Because T2 relaxation time changes as the disease progresses, it could be used to monitor disease progression and possibly response to therapy in these patients. In our previous study, we assessed that MRI measurements of T2 relaxation time can detect differences in tissue composition between DMD patients without clinical evidence of cardio-respiratory symptoms and age-matched healthy volunteers (4).
4- Pharmaceutical treatment
a) Corticosteroid treatment
Until treatment of the basic genetic defect becomes available, management depends on medical, surgical, and rehabilitative approaches that optimise and maintain patient function.

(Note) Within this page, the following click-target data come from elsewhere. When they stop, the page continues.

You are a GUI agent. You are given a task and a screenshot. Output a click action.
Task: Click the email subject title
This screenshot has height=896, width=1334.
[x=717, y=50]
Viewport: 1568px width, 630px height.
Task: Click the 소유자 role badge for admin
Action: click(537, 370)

Many different medications have been tried as potential treatments for DMD, but only the corticosteroids prednisone and deflazacort have shown potential for providing temporary improvement, assessed mainly from slowing the rate of progression or stabilising muscle strength and function. Daily treatment with prednisone at a starting dosage of 0.75 mg/kg/day or deflazacort at a starting dosage of 0.9 mg/kg/day offers an optimal and effective initial treatment (5). The most frequent side effects are weight gain and development of a cushingoid facial appearance. The specific cellular events responsible for the beneficial effects of corticosteroid therapy in DMD are not known.
Studies using azathioprine as an alternative immunosuppressive treatment to prednisone showed no beneficial effect and suggested that the effects of prednisone observed in clinical studies are unlikely to result from its immunosuppressive actions.
Additionally, the prophylactic use of ACE-inhibitors is recommended from the age of 9 years and before the establishment of cardiomyopathy (6). Supportive treatment with ACE-inhibitors, diuretics, carvedilol and antiarrhythmic medication is recommended for cases presenting with heart failure.
The content of this article reflects the personal opinion of the author/s and is not necessarily the official position of the European Society of Cardiology.